The social history of AI has its roots in the 18th century: Jacquard's loom, the first example of punched cards at the dawn of modern computing, was the site of the first revolt against machines, that of the Canuts in Lyon, who broke the looms in 1831. The tradition of automata fueled daydreams about the magical potential of anthropomorphic machines, but also nightmares about humans being replaced by superior life forms. In this already long history, miracles rub shoulders with tragedy. Charles Babbage uses Jacquard's maps in his analytical machine. Ada Lovelace had the idea of writing the first executable algorithm to perform a series of calculations on punched cards. Perforated cards are central to modern recording and filing mechanisms: in 1928, IBM patented its 80-column cards.
On these cards, alphanumeric characters were represented by rectangular perforations arranged in 80 parallel columns, divided into 12 rows. The cut corners were used to identify the direction of insertion into the card feeder. IBM then acquired the German company Dehomag, which contributed to the census initiated by the Nazis in 1933, during which half a million interviewers went door-to-door. The results were recorded on 60-column cards, punched at a rate of 450,000 per day. For the Nazis, column 22, box 3, designated the Jews. At the same time, Turing was inventing the “bombs” that deciphered the Nazi Enigma codes at Blenchey Park, and the “Colossus”, one of the first modern computers, which was used to prepare for the Normandy landings.
The Paradox of AI and Time
This unwritten history is even more important in that the relationship between AI and time is particularly rich: AI embodies the future of our technologies, but also a kind of end of human time given the advent of eternal, immortal machines. His fictions feature chronological disruptions: time stopped by determinism (Minority Report), a return to the past (Terminator).
But AI produces the future from past data. In this sense, it is fundamentally retrograde and can encourage the politics of inertia, or even reaction. At the same time, it dreams of machines that escape time, eschatologically promising the end of human time when, in the age of “technological singularity”, machine time arrives. Paradoxically (proposed addition), AI generates both fears and dreams.
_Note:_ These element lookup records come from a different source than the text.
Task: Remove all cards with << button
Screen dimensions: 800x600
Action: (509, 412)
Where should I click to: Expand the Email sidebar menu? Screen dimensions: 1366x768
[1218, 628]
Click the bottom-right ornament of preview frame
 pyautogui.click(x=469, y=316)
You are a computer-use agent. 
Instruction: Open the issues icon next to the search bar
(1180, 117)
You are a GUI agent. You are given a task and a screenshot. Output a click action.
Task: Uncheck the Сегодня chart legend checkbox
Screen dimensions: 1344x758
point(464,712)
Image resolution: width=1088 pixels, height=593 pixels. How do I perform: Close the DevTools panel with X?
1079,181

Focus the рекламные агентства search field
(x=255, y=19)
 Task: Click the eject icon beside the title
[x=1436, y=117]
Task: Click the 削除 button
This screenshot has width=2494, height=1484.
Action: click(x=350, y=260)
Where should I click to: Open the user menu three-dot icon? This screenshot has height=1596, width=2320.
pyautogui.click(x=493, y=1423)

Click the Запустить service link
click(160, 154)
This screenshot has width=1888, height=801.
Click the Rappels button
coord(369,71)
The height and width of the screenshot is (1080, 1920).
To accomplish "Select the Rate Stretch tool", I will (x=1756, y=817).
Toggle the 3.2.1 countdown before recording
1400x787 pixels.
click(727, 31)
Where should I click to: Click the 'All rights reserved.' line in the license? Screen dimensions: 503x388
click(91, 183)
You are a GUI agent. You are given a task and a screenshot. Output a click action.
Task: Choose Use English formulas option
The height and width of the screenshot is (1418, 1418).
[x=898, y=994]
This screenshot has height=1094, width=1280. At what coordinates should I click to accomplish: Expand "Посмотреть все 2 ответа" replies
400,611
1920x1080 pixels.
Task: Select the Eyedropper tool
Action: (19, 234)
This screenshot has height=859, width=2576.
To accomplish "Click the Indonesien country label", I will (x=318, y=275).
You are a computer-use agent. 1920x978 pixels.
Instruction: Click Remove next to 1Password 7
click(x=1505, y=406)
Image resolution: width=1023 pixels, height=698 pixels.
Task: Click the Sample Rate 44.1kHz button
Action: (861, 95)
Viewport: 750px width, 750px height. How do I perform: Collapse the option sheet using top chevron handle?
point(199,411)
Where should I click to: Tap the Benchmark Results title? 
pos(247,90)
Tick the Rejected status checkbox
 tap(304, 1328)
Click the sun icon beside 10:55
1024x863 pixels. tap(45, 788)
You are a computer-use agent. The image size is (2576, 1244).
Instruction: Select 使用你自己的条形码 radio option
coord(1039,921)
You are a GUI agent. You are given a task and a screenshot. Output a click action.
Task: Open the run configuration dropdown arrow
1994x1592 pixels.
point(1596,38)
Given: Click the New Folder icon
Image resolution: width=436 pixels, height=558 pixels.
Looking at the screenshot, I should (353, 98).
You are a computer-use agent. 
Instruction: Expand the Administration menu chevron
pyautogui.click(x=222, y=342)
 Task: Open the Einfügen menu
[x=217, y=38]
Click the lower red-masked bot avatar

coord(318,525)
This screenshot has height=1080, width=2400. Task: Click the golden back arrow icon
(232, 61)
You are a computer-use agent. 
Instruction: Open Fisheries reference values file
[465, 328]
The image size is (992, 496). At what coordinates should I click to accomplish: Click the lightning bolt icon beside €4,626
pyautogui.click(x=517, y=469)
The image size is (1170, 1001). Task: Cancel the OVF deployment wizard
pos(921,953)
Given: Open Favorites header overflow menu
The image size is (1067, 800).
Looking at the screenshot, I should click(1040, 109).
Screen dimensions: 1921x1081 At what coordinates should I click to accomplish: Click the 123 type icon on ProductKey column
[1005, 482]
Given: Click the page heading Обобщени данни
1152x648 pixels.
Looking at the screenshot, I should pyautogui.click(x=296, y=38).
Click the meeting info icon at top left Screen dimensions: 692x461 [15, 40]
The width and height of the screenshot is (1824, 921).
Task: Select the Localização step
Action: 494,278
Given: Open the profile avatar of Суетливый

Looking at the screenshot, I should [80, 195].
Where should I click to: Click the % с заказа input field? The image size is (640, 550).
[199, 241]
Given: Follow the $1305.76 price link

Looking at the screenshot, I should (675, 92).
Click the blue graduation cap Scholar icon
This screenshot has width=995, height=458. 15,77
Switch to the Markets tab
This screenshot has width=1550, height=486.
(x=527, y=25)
Its history is not only a “tumultuous one”, as one of its historians, Daniel Crevier, puts it, but also a turbulent one. In its complex chronology lurk the specter of an animist world where humans cohabit with the spirit of things manifesting a divinity, of an immobile present controlled by machines repeating a fixed and deterministic vision of the human condition, and of the aftermath, of singularity or posthumanism, where the human being would be absorbed or even destroyed for better or for worse in the intelligence of machines.